The distinction I draw in my coaching is between reflection that rumbles and reflection that moves. Asking why — “Why did I react that way? Why does this keep happening?” — can quickly become a loop. It keeps us in the problem. Asking how is different. “How do I want to respond next time? How can I approach this conversation differently?” That’s the question that generates insight and opens a path forward. This is the heart of constructive self-reflection. It’s solution-focused, grounded in the present, and oriented toward what’s possible. And it’s the kind of reflection that, over time, builds genuine self-insight — a clear, honest picture of who you are and how you show up.

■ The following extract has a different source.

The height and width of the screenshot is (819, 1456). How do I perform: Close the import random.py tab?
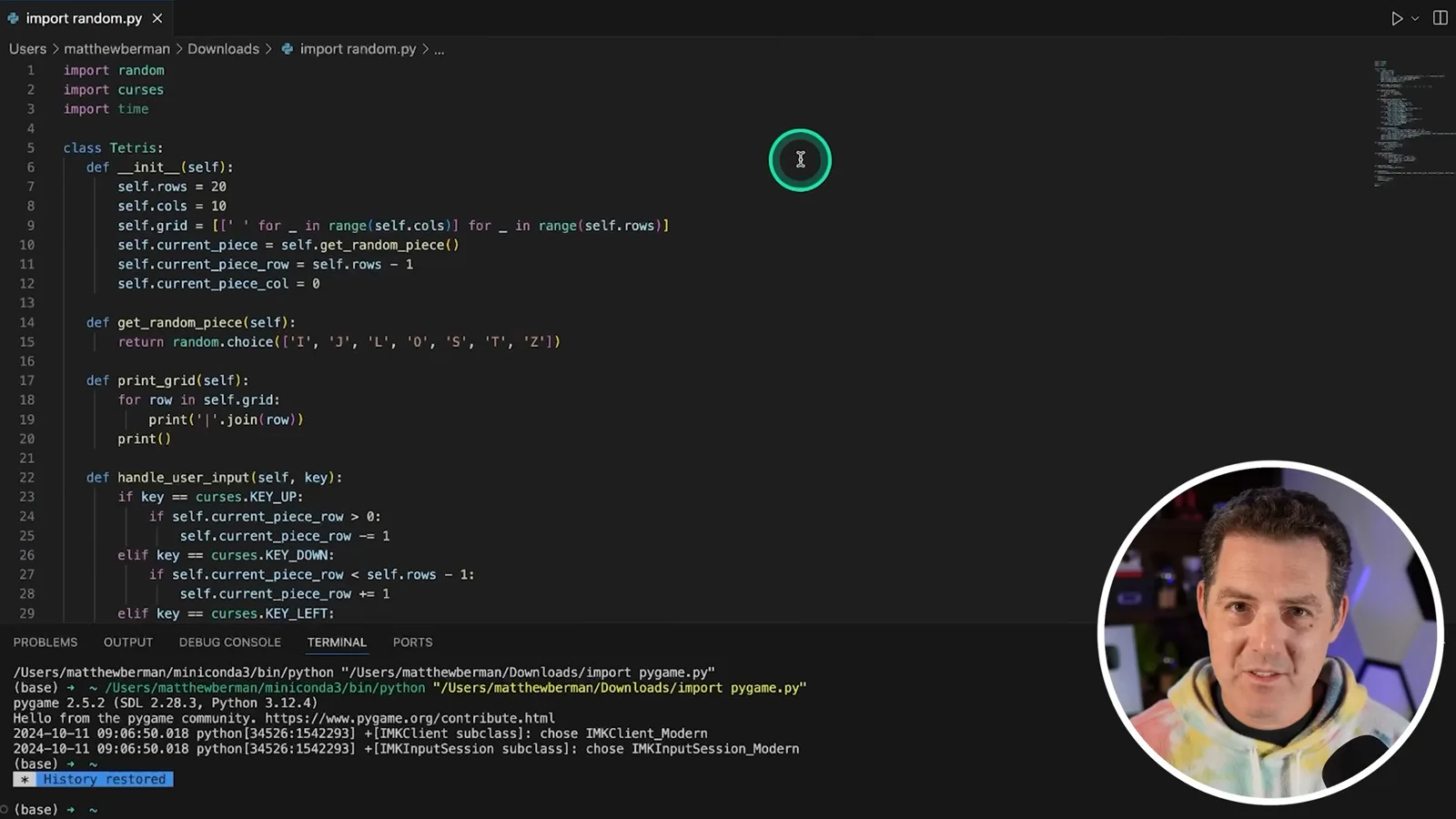coord(157,18)
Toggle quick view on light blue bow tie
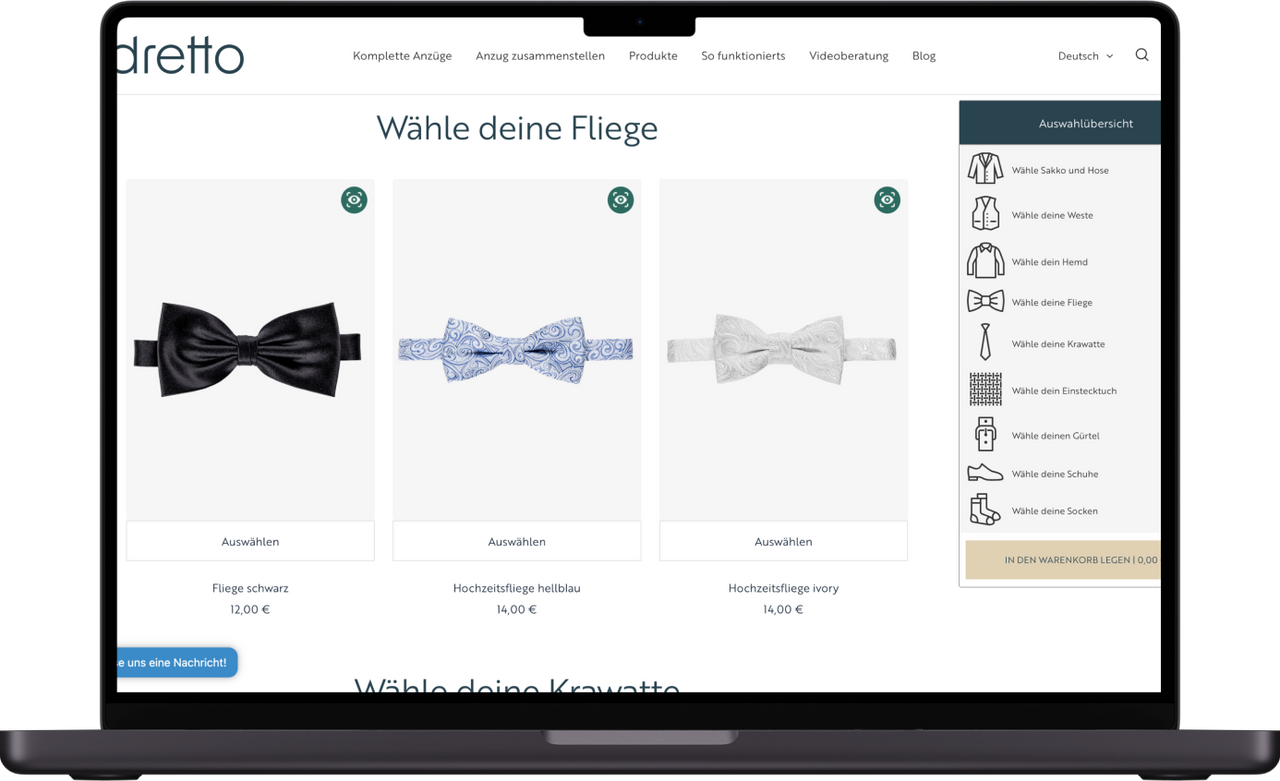1280x781 pixels. click(621, 200)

The Roadmap to Change I use with coaching clients captures this well. The cycle moves from identifying an issue, through goal-setting and action, into monitoring and self-reflection, and then into insight. That insight feeds back into the next cycle, sharpening your awareness and your choices each time around.


Meeting Yourself Where You Are
One of the things I believe deeply is that good coaching is about meeting a person exactly where they are. And that applies just as much to the work we do on ourselves. Self-awareness doesn’t mean having everything figured out. It means being honest about where you are right now — what’s working, what isn’t, and what you genuinely want to change. That honesty is the starting point for everything else.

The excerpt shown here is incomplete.